Let me know when you get to this point in your rebuild.

20160331_135713.jpg

Re: spinning the NC50 alternator clockwise kills it, and the rectifier & coil?

Ah, I think I understand the purpose of the warning in the shop manual. It's a safety issue.

If you think about it, turning the flywheel clockwise from the alternator (right) side is actually the same direction that starts the engine, i.e. counterclockwise as viewed from the pedal starter (left) side of the bike.

Although it is not stated, there may be a (remote?) possibility that rotating the flywheel clockwise (facing the alternator (right) side of the bike) might result in an unintended starting of the engine, which could be dangerous.

i think the problems in the electrical system are unrelated to the turning of the flywheel. Perhaps the previous owner connected the battery backwards, and possibly started the engine too.

Re: spinning the NC50 alternator clockwise kills it, and the rectifier & coil?

Did you clean the points? Are the points opening? Are those two wires without continuity going to the points?if so it's normal. Because the points are open at that time. Spinner until you have continuity.

Measure the resistance on both sides of the ht coil(it's a transformer). The whole "alternator" as you called it can't be toast, worse case scenario your ignition coil is shorted. In which case you pull the flywheel and replace it.

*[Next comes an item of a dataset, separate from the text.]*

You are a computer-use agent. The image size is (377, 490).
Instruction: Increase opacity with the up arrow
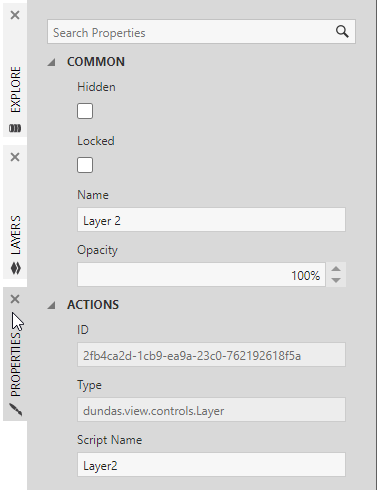[336, 269]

Wait, does the express have a cdi? If so,lol disregard.(edited)

Re: spinning the NC50 alternator clockwise kills it, and the rectifier & coil?

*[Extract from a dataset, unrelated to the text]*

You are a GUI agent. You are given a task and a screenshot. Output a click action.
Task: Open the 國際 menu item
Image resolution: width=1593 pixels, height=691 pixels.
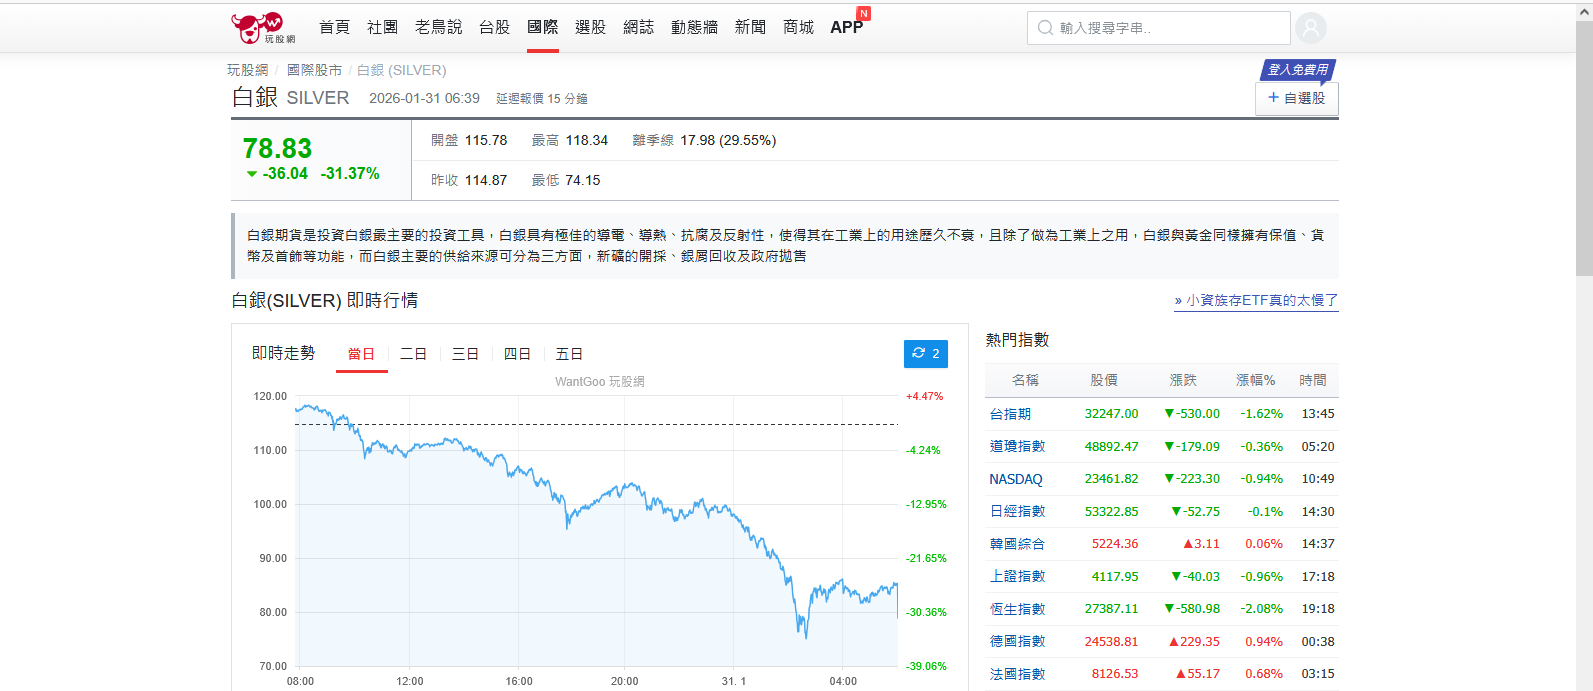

Aaron, no, there is no CDI.

The alternator provides current for three functions, with three separate coil windings (see shopmanual image):

1. Ignition (blk/wh wire) leading to the ignition condenser & coil under the seat.

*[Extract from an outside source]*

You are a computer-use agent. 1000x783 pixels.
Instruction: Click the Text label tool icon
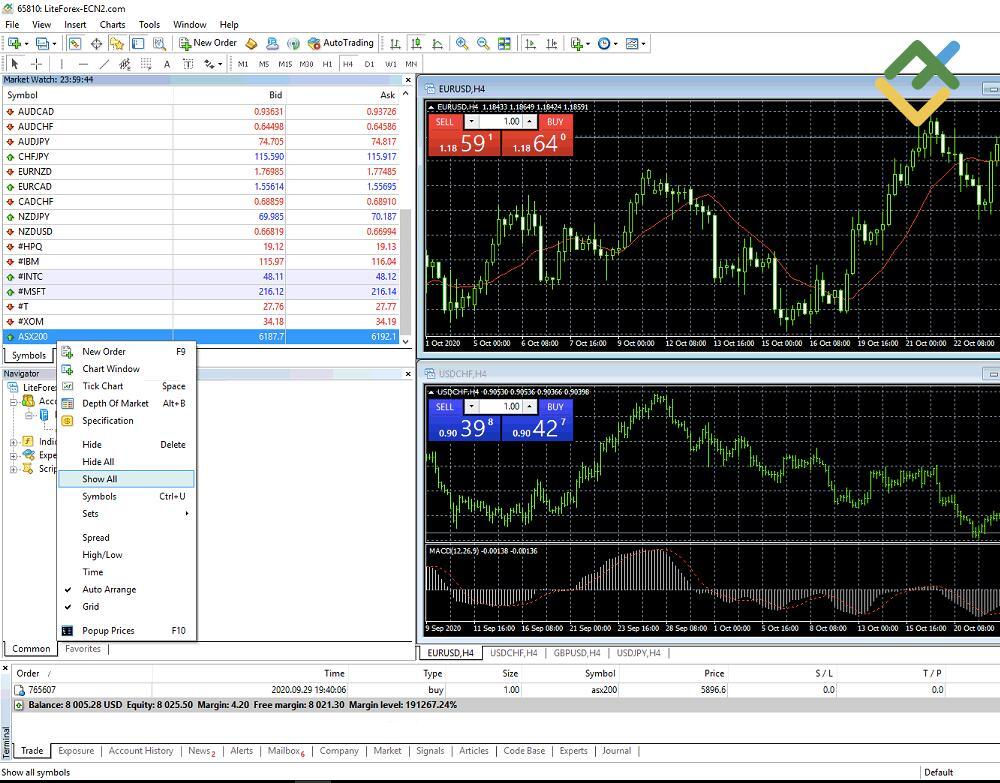click(x=188, y=64)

2. Lights (yellow wire) leading to the light switch on the left handlebar.

3. Battery charging (white wire) via the rectifier diode under the seat.

There is no continuity to ground through the yellow and white wires within the alternator, and the ohmmeter reads infinite resistance for both wires.

There is continuity to ground through the ignition circuit within the alternator, but it could be that the points are closed but the coil winding is open too.

I think it's time to remove and examine it, and probably replace it.